The task> From the data below, please reproduce exactly everything from the line that contains "Natur (36, 1845)" down to the line that contains "Lobbyismus – Julia Lobby Klöckner", with both ends included.

Data supplied>
▽

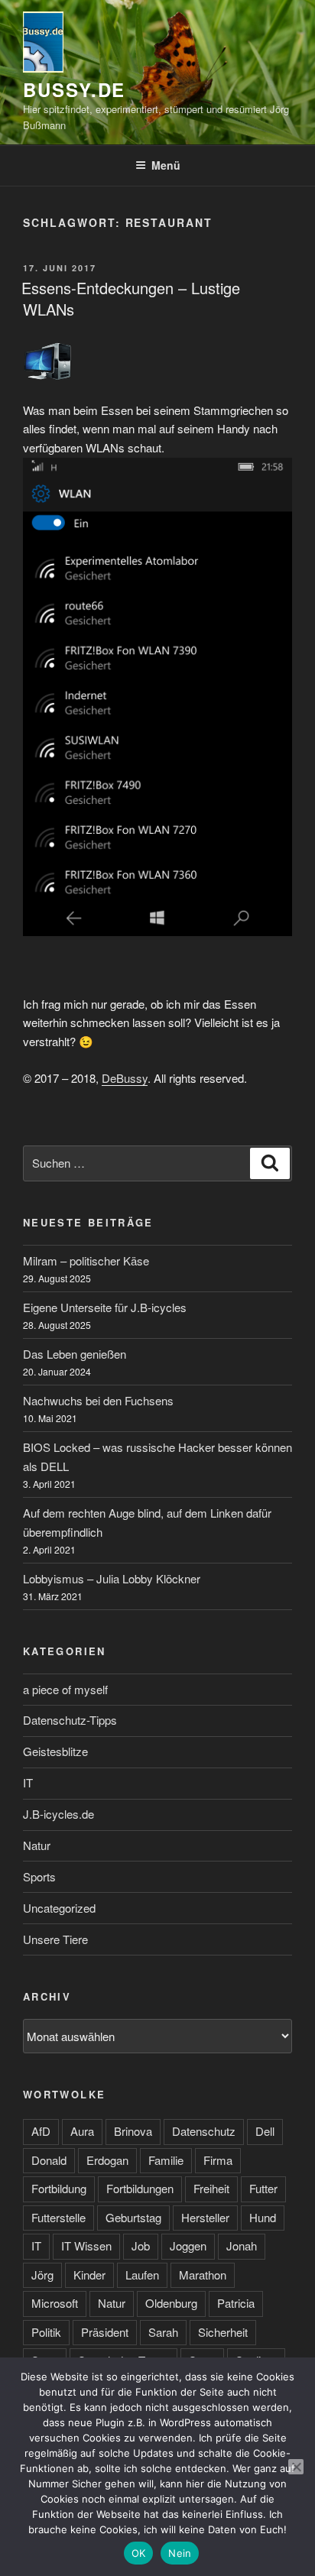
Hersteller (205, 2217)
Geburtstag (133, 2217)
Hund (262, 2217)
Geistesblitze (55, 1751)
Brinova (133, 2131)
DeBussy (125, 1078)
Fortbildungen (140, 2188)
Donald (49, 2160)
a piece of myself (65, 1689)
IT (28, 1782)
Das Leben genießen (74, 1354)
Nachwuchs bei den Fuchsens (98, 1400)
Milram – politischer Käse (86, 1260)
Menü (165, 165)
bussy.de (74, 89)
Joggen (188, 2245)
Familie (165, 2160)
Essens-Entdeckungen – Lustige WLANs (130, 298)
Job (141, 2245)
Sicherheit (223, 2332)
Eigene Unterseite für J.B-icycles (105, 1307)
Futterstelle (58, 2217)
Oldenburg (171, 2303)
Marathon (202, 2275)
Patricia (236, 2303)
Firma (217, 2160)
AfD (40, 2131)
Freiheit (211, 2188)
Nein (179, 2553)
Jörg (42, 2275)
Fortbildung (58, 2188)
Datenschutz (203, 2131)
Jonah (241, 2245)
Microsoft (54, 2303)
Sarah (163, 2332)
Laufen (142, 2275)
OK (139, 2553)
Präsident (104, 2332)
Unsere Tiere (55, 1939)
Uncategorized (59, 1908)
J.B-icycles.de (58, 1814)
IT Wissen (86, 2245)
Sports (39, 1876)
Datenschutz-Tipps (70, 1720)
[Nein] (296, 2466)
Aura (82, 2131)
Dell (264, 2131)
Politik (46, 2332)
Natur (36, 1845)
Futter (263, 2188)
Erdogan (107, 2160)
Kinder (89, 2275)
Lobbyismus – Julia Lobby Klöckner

△
▽

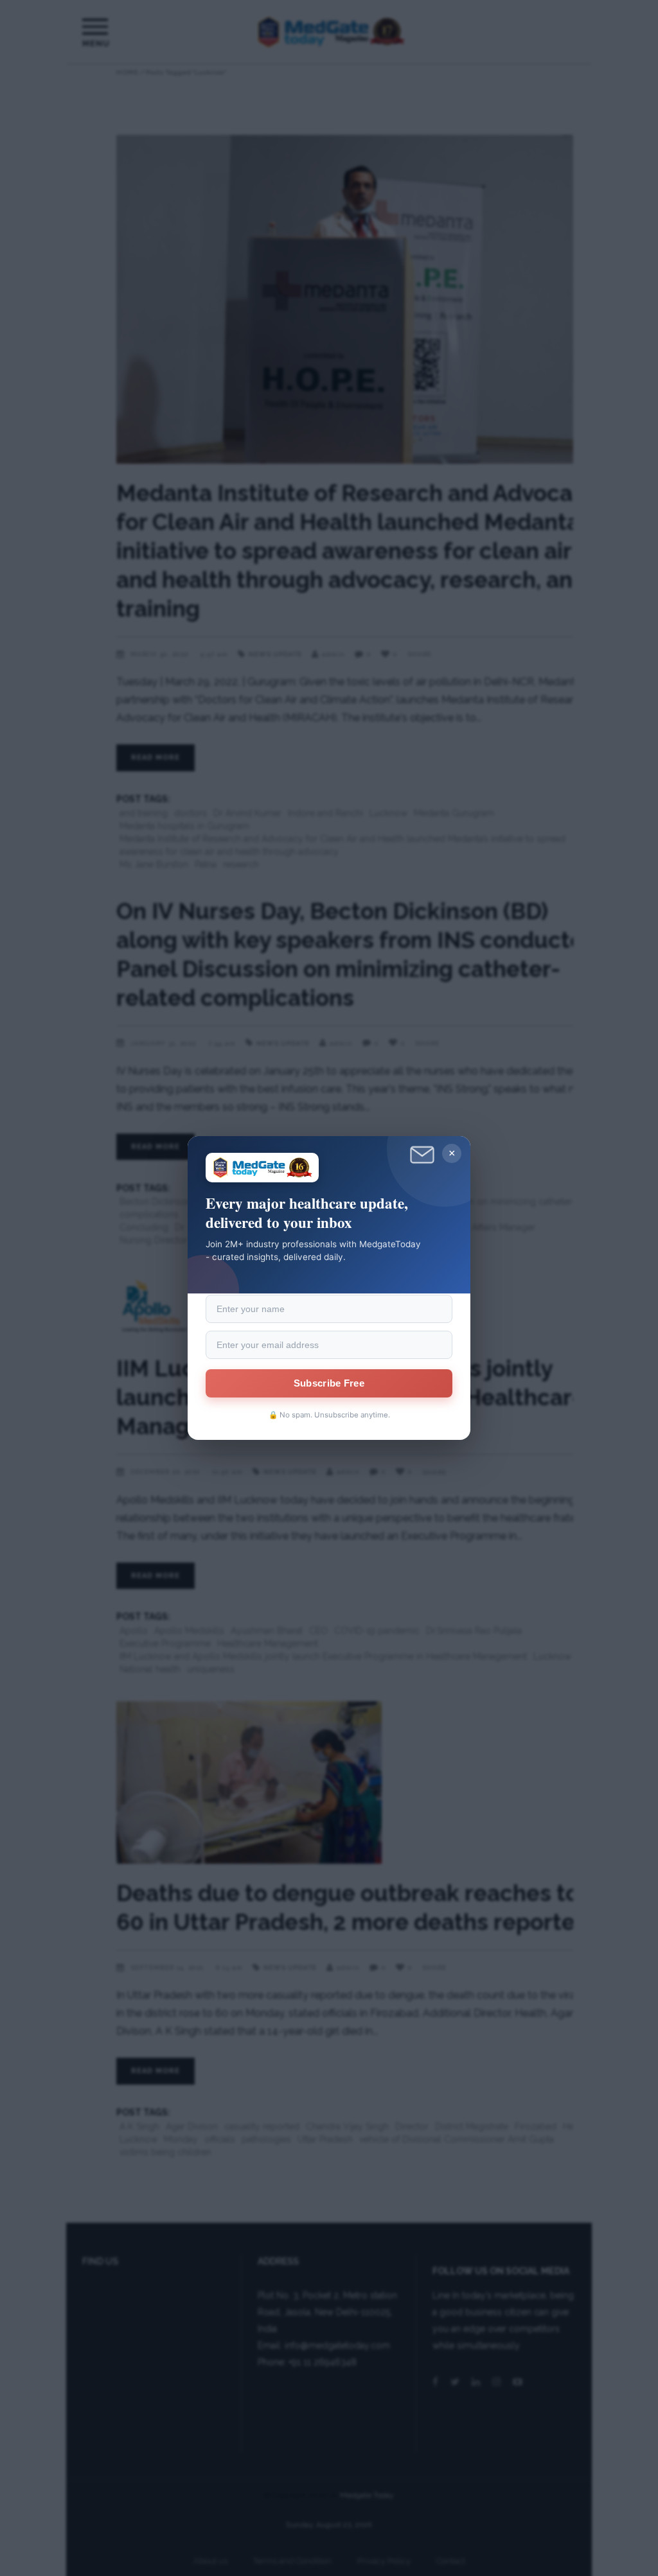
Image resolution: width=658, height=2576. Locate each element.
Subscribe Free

△

Expected answer>
Natur (36, 1845)
Futter (263, 2188)
Erdogan (107, 2160)
Kinder (89, 2275)
Lobbyismus – Julia Lobby Klöckner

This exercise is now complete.